RECORD LIST:
○ ○ ○

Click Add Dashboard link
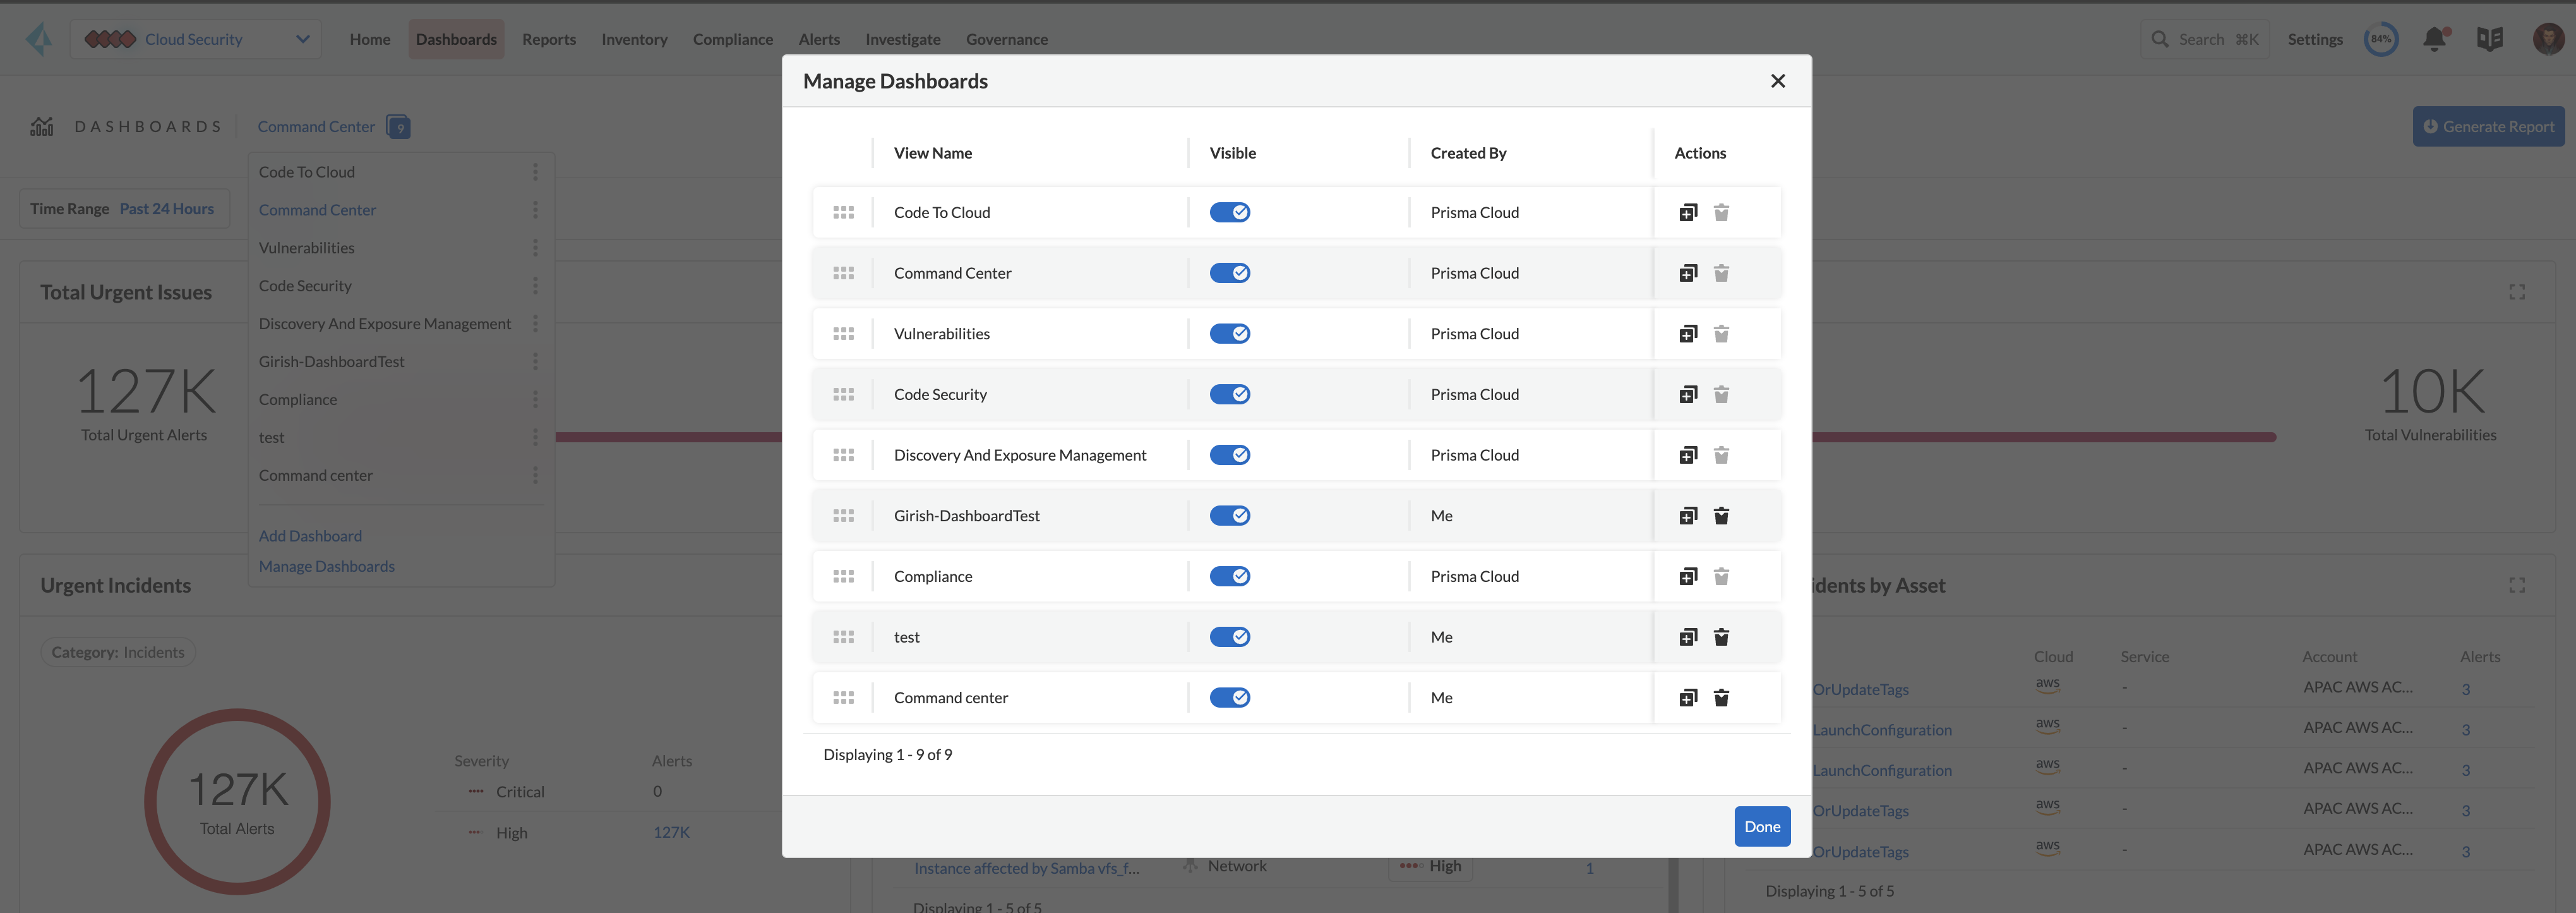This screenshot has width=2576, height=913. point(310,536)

○ ○ ○

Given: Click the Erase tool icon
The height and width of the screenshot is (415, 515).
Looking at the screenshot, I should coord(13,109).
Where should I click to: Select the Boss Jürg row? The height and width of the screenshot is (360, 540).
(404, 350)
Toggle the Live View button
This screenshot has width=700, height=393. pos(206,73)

○ ○ ○

WHAT THIS TASK INVOLVES: State how many lines in the items above contain the word "should". Reply with the number alone.

WRITTEN RESPONSE: 2